Skillv1.0.0

ClawScan security

小米触屏闹钟视频制作 · ClawHub's context-aware review of the artifact, metadata, and declared behavior.

BenignApr 9, 2026, 2:26 AM

Verdict: benign
Confidence: high
Model: gpt-5-mini
Summary: The skill does what its name/description promise (download, crop, and compress Bilibili videos); the included script and SKILL.md are consistent with that purpose and request no unrelated secrets or privileged access.
Guidance: This skill appears coherent and not malicious, but check the following before installing: 1) Ensure yt-dlp (pip) and ffmpeg/ffprobe are installed and trusted, since the script depends on them but the registry metadata omitted them. 2) The script writes files by default to ~/Documents—change --output_dir if you prefer a different location. 3) The script uses subprocess.run without explicit error handling; run a test on a small file or in a sandbox to confirm behavior. 4) No secrets are requested and there are no hidden network endpoints, but only run code from sources you trust. If you want higher assurance, inspect the included Python script (it is short and readable) and run it locally rather than granting broader automated execution privileges.

Purpose & Capability: noteThe skill's name/description match the provided code and instructions: downloading via yt-dlp, cropping with ffmpeg, and compressing to a target size. Minor inconsistency: the registry metadata lists no required binaries, but SKILL.md and the script require yt-dlp (python -m yt_dlp), ffmpeg and ffprobe to be available.
Instruction Scope: okSKILL.md and the script confine their actions to downloading the provided URL, running ffprobe/ffmpeg and writing output files (default: ~/Documents). The instructions do not request unrelated files, credentials, or network endpoints beyond the video URL.
Install Mechanism: okNo install spec is provided (instruction-only plus a single Python script).

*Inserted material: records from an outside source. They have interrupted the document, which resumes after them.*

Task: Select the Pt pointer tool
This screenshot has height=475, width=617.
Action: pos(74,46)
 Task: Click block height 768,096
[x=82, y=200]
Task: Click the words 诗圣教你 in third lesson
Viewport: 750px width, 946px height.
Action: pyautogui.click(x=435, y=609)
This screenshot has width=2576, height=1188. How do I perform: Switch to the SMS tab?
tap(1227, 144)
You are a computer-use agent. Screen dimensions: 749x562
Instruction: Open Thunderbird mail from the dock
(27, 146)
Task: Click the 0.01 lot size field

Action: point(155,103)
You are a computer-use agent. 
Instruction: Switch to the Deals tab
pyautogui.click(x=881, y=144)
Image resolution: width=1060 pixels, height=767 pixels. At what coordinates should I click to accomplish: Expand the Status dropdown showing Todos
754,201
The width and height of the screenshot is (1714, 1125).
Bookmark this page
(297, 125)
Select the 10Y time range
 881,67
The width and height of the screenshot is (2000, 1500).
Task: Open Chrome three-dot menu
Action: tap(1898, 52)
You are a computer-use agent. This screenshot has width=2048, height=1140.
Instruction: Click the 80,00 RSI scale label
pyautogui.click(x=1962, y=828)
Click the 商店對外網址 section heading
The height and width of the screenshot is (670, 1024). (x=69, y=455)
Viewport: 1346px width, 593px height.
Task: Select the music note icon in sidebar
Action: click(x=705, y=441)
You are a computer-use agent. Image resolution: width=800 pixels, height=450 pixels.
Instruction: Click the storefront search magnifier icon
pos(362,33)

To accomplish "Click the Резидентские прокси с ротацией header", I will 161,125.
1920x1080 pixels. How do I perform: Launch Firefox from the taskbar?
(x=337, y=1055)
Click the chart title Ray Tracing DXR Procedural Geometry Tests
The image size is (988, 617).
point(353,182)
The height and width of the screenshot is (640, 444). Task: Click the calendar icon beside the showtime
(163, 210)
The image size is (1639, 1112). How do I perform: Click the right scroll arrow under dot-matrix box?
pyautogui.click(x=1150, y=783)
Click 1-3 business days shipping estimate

This is low-risk: nothing is downloaded automatically by an installer. The user is expected to install yt-dlp and ffmpeg themselves.
Credentials: okThe skill requires no environment variables or credentials. The script uses only standard filesystem and subprocess calls and does not access secrets or other services.
Persistence & Privilege: okalways is false and the skill does not request persistent system privileges or modify other skills/configs. It writes output files to a user-writable directory and then cleans temporary files.